In a review in The New York Times, a critic called the book “powerful, sure-footed and haunting.” The novel is described as a “fine, ambitious first novel is about something simple: what it’s like to live below a mountaintop-removal strip mine. … The most powerful passages depict the lives of children in West Virginia whose only playground seems to be desolation.”
Pancake, who teaches writing at Pacific Lutheran University, said she became focused on the dangers of mountaintop removal mining as she worked with her younger sister Catherine, a filmmaker then based in Baltimore, on “Black Diamonds: Mountaintop Removal and the Fight for Coalfield Justice.’’ Like Pancake’s novel, the 2006 documentary would go on to win a number of prizes.
She remembers first seeing a strip mine at age 6 or so when she lived in central West Virginia. Her father, a minister as well as a hunter and outdoorsman, later gave a sermon against the practice. “All this sunk into me deeply at a very young age,’’ Pancake said.

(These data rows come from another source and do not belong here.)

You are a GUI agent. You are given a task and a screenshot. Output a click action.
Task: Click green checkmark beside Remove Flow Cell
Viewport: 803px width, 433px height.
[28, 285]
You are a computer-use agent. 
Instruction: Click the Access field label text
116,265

As the sisters visited southern coalfields to interview citizens for the film, Pancake said she realized she would write not a short story – her standard practice – but a much longer work. “We kept hearing this riveting, moving, horrifying stories and pretty soon I knew a short story would be too small to contain everything I wanted to say,” she said.
Pancake, who earned degrees from West Virginia University, the University of North Carolina and the University of Washington, said some of her research actually started a full decade before she came up with the idea for “Strange.” During graduate school in Chapel Hill, N.C., Pancake wrote her dissertation on social class and American literature, including the effects of industrialization on Appalachia.
“I was also studying literature written about Appalachia, which led me to an interest in the way Appalachians were and are represented,” she said. “And how this mostly derogatory caricature has facilitated the exploitation of the region and our natural resources.”
Pancake says she hopes her novel continues to make citizens aware of mountaintop removal mining. She said it’s vital that people in and outside of Appalachia see the practice’s potential for devastation.
“My goal would be to have the average American experience life through the eyes of these characters,” she said. “I would like to see the level of compassion raised.
“This is happening in Appalachia now, but if companies get away with it here, they’ll try other kinds of exploitation other places. It really affects all of us.”